■ **What to do**: State the number of lines in the following data that contain the string "button", and nothing else.

■ **Stored data**:
======
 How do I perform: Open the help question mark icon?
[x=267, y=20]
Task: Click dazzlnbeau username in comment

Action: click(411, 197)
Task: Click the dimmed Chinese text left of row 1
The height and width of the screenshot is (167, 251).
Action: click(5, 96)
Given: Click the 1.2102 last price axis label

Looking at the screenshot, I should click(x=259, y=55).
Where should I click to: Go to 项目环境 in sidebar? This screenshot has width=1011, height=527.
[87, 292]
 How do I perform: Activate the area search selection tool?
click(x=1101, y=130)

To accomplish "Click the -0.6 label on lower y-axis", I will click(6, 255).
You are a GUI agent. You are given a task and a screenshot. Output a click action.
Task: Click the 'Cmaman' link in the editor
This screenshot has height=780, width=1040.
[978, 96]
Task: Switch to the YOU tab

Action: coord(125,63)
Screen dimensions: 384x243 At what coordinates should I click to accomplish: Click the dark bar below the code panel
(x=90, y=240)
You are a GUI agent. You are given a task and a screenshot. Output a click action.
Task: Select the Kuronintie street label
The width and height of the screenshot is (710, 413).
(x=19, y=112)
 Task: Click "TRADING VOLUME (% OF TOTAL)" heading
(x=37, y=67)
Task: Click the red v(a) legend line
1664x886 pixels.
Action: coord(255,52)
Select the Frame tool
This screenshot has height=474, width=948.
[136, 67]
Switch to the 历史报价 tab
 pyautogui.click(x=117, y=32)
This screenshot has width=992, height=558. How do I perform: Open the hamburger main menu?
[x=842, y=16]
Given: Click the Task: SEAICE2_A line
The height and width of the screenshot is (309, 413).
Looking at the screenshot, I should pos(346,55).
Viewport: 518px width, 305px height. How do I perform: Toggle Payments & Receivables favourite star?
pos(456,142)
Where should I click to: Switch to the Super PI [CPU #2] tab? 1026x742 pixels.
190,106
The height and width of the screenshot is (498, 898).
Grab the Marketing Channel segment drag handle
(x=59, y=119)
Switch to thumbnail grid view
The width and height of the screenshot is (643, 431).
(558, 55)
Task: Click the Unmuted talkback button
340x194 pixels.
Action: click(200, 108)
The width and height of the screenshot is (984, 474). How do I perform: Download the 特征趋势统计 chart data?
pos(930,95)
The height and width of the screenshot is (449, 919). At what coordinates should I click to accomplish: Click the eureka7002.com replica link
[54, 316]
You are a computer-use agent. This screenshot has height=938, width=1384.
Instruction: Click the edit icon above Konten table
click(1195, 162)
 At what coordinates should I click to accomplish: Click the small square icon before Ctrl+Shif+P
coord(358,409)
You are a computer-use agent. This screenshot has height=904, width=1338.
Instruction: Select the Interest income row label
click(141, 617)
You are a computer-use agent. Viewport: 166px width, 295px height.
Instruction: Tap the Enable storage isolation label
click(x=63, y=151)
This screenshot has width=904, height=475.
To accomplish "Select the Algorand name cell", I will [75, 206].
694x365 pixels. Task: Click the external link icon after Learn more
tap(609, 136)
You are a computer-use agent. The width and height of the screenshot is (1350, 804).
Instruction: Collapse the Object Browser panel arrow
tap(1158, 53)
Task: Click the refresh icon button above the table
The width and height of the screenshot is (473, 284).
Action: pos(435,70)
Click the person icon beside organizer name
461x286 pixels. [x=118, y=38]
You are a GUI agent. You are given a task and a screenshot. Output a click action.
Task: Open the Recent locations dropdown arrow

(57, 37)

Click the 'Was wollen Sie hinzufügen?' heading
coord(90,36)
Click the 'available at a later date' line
======
■ **Answer box**: 2